Robert Jr. Lockwood (photo above) at 86 years old is a link to the roots-Robert Johnson, no less, who was his stepfather--and a fascinating figure in the blues world. Lockwood lived up to his status as a legend this day performing his unique acoustic guitar style and still powerful vocals supported only by bass. Lockwood's voice was clear and spirited as he performed including the tunes "Honey Bee," the Robert Johnson composition, "Ramblin' On My Mind," and "C.C. Rider." His playing is understated but makes the point with every nuance of timing and phrasing. Lockwood showed that he remains a blues giant.
The legendary harmonica player, James Cotton (photo at left), brought along his excellent boogie pianist, David Maxwell, and Darrell Nulisch who took over on vocals since Cotton can no longer sing after successful throat surgery. Cotton has an infectious stage presence and he performed a tireless hard-driving set that had the audience wound tight. Cotton's harmonica expertise is unequaled and he proved this day why he is known as Mr. Superharp.
Backstage everyone was catching up with each other. Caught together in a poignant pose were Chicago legends--Francis Clay, drummer with Muddy Waters for many years, Jody Williams and James Cotton (photo at right). The setting was electric and filled with good cheer. Unfortunately, I could not tear myself away to catch the set of Otis Rush but the reports were that he put on one of his best performances of recent years.

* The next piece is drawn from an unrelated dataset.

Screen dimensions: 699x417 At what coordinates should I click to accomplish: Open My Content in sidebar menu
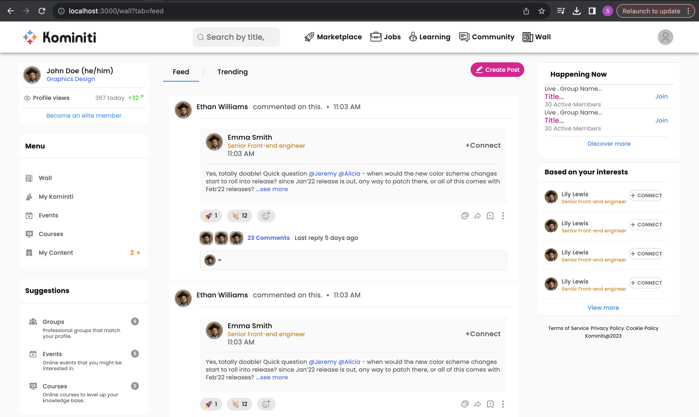[56, 253]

The finale was a Chicago Blues Reunion featuring Steve Miller, Charlie Musselwhite (photo at left), Elvin Bishop, Barry Goldberg, Harvey Mandel, Nick Gravenites and Marcy Levy. Musselwhite's harmonica virtuoso is well-known, but he proved on this occasion that he is also an adept and emotionally moving singer. The long set gave each artist an opportunity to stretch out. This portion of the festivities proved to be a momentous occurrence leaving the audience well satisfied.
The consistent strength of acts presented by the San Francisco Blues Festival continues unabated year after year and the 30th distinguished this festival once again as one of the eminent blues events in the world.